Eines Tages flieht der Junge in den nächsten Distrikt und findet Arbeit bei einem freundlichen Handwerker und Viehbesitzer. Doch die Sehnsucht nach seiner Mutter zieht Memed zurück. Abdi Aga bestraft den Rückkehrer und dessen Mutter grausam, indem er ihnen so viel von der Ernte abnimmt, dass sie den Winter eigentlich nicht überstehen können. Manche Dorfbewohner helfen jedoch heimlich.

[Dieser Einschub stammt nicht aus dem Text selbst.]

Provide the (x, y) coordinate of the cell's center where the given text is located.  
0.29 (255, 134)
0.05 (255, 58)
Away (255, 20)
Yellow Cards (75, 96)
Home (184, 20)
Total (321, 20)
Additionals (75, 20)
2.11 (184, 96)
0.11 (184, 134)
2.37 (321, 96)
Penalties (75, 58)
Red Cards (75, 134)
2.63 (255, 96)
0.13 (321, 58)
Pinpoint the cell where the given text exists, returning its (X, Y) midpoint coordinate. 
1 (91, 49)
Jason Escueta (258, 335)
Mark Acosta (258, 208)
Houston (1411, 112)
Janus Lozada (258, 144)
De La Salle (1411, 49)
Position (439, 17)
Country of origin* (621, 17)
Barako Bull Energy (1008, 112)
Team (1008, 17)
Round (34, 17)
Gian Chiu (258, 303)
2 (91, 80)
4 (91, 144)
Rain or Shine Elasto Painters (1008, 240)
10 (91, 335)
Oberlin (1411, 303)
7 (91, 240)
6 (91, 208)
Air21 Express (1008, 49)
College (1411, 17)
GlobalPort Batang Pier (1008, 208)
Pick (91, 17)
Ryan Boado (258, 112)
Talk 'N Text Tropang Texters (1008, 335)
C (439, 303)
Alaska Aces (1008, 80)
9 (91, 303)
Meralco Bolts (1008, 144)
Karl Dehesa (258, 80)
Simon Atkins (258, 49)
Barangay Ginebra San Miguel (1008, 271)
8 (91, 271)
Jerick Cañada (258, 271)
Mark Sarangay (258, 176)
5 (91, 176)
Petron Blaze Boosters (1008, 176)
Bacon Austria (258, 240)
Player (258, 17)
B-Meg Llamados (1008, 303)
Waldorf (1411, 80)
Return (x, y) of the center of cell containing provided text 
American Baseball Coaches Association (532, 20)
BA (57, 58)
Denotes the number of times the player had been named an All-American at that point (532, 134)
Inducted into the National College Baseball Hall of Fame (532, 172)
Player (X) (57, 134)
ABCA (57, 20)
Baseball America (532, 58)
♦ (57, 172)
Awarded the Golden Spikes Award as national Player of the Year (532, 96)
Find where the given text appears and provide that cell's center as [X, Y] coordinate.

Memed reift in tiefem Hass auf Abdi Aga zum Mann. Er möchte Hace heiraten, ein schönes Mädchen aus seinem Dorf, das er bereits seit Kindertagen liebt. Doch Abdi Aga hat sich entschlossen, Hace seinem Neffen zur Frau zu geben. Hace und Memed sind verzweifelt. Memed hat sich alles vom Aga nehmen lassen, auf Hace aber wird er nicht verzichten. Er entführt das Mädchen, wird jedoch von einem Dorfbewohner verraten. Während Memed entkommt, wird Hace ins Gefängnis geworfen.
Memed bleibt keine andere Wahl, als sich den Räubern im Gebirge anzuschließen und auf eine Gelegenheit zu warten, Rache an Abdi Aga zu nehmen. Rasch wird er zu einer Berühmtheit in den Dörfern, denn es erweist sich, dass er nicht die Mentalität der Räuber annimmt, sondern den Aga ausschalten und den Bauern ihre Rechte wiedergeben will.
Aber er hat auch Hace nicht vergessen. Als sie in ein weit entferntes Gefängnis verlegt werden soll, beschließt er, sie trotz ihrer aufwändigen Bewachung zu retten, allen Verfolgern zum Trotz.
Memed, eine Art türkischer Robin Hood? Ein wenig erinnert die Geschichte durchaus daran, auch wenn die orientalische, vielfarbige Üppigkeit der Erzählung mit dem englischen Pendant wenig gemein hat und Memeds Geschichte eine tiefe Tragik innewohnt.
Meisterlich zeigt der Autor auf, wie ein Junge sich vom unauffälligen Untertanen zum Rebellen wandelt, nachdem er zwei Schlüsselerlebnisse hatte: zuerst den Hungerwinter nach seiner berechtigt erscheinenden Flucht, dann die Zwangsverlobung seiner geliebten Hace mit dem Neffen des Tyrannen. Für Hace ist Memed zu töten bereit.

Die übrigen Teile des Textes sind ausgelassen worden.